2025年10月14日号 (通算25-13号)
日本ダッタン新そば祭りへ
サッポロさとらんどにて、第20回日本ダッタン新そば祭りが開催されていたので、新そばを味わいに向かった。北海道ダッタンそばの会が主催し、道内の会員生産者が栽培、収穫したダッタンそばを楽しむことができる祭りなのだ。
もりそば、きのこそば、などの、そばはもちろんのこと、なんとダッタンそばを使ったあんかけ焼きそば、ザンギ、ガレットなどの販売も行われていた。

きのこそば

ダッタンそば粉を使ったガレット
その他にも、昔ながらの「石臼挽き」による製粉体験や、そば打ち体験などそばを楽しむための様々な催しがあった。
元々、ダッタンそばは、ポリフェノールの一種であるルチンの含有量が多く普通のそばと比べてもその量は約100倍にもなるという。しかし、従来の品種では子実に含まれるルチン分解酵素活性が強力であったため、食品製造工程で肝心なルチンの大部分が分解されてしまうという問題点があったのだ。そのうえ、ルチンが分解されてしまうと、分解により生成される「ケルセチン」が原因で、ダッタンそばが苦蕎麦(にがそば)と呼ばれてきたように強烈な苦みがあり、それゆえ広く普及してこなかったのだ。
苦みやルチンの分解は、特殊な加工等である程度抑えることは可能であったが、食感や風味の劣化、製造コスト等の問題があったため、苦味が弱くルチン分解活性の弱いダッタンソバの新品種の育成に期待が集まっていた。
農研機構は、苦味とルチン分解活性の極めて弱い系統「f3g162」に、収量性や成熟期等が優る標準品種「北海T8号」を交配した「満天きらり」を育成。
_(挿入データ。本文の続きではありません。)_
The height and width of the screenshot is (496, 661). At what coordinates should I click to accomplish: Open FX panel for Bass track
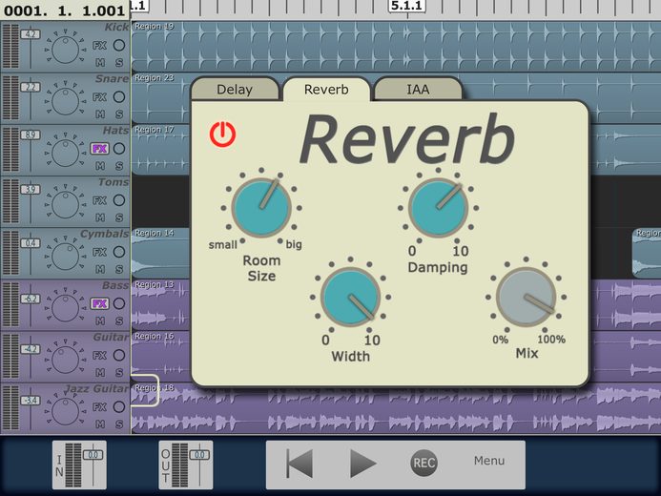[100, 304]
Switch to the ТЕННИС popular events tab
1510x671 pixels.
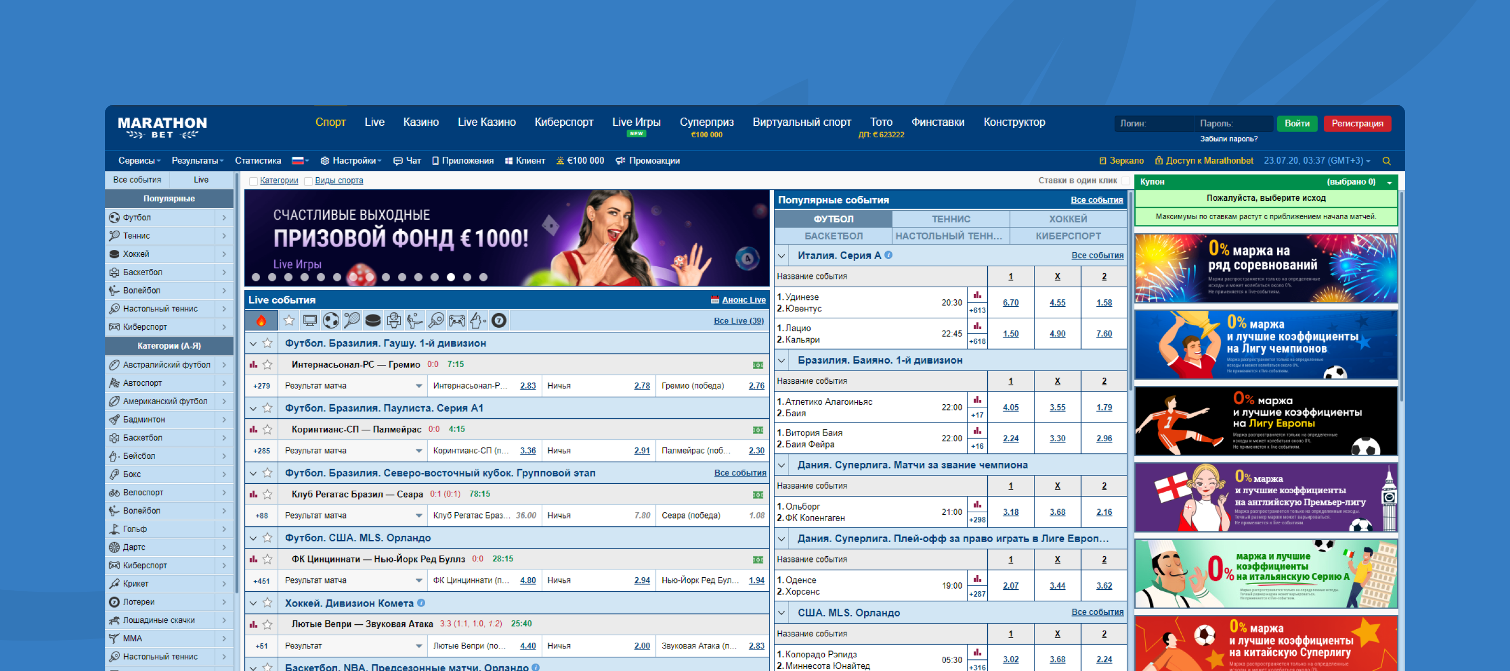(951, 219)
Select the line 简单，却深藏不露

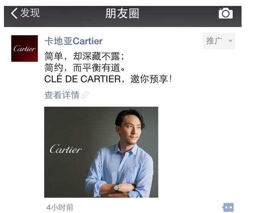[x=84, y=57]
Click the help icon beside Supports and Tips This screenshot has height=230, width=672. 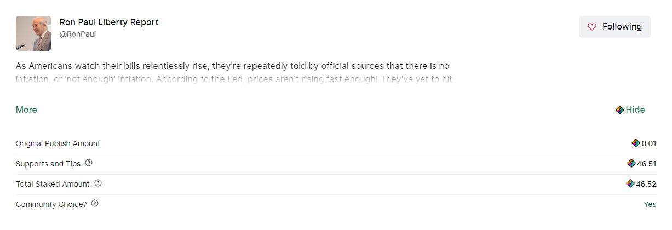click(x=89, y=163)
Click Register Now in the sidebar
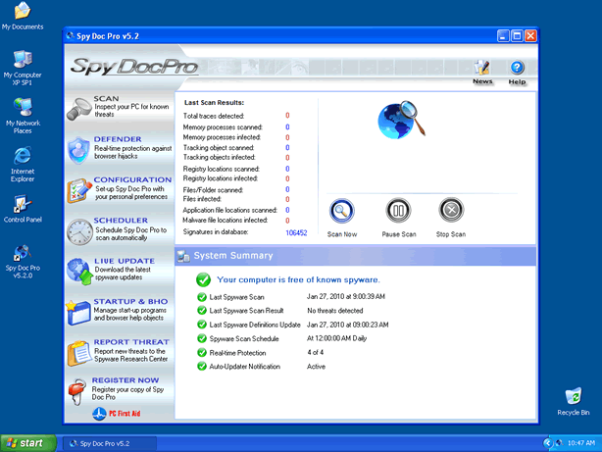602x452 pixels. point(118,389)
ダッタンソバとしては交雑育種で育成されたはじめての品種が誕生した。
「満天きらり」は、食品中にルチンが多く残る一方で、苦みが弱く食味も良い。実際食べてみても、苦みはほとんど感じず、通常のそばと変わるところは感じられなかった。

満天きらりのチラシ(農研機構)
ダッタンそばの作付け面積は大部分を北海道が占めているが、中でも雄武町は1位の作付け面積を誇っている。平成27年度には、『ダッタンソバ「満天きらり」を用いた耕作放棄地解消と6次産業化事例』で、雄武町と(有)小林食品、(株)神門が、第13回産学官連携功労者表彰~つなげるイノベーション大賞~における農林水産大臣賞を受賞している。
受賞のポイントは、新品種の開発を契機として、産学連携によるコンソーシアムが結成され普及拡大を図ったこと、雄武町では平成26年度には132haの耕作放棄地が解消されたこと(平成23年の雄武町内工作放棄地の約4割に相当)、産地から麺や菓子等の製品が販売され、消費者がダッタンそば製品を手軽に購入できる状況となったこと、などである。
しかし、まだまだ広く普及しているとは言えないダッタンそば。抗酸化作用の強いルチンが豊富なのはもちろんのこと、ビタミンB群も含むなど、栄養価も高い。さらに、乾燥や寒さに強く、厳しい条件下でも栽培できるという強みもある。そば栽培をめぐる環境は、輸入品との価格差があるなど必ずしも良いとは言えないが、近年の国際情勢の影響によるそばの実の国際価格の上昇で、輸入そばとの価格差は小さくなってきており、国産そばの需要が一層高まることも予想されている。国産のダッタンそばの今後の普及に期待したい。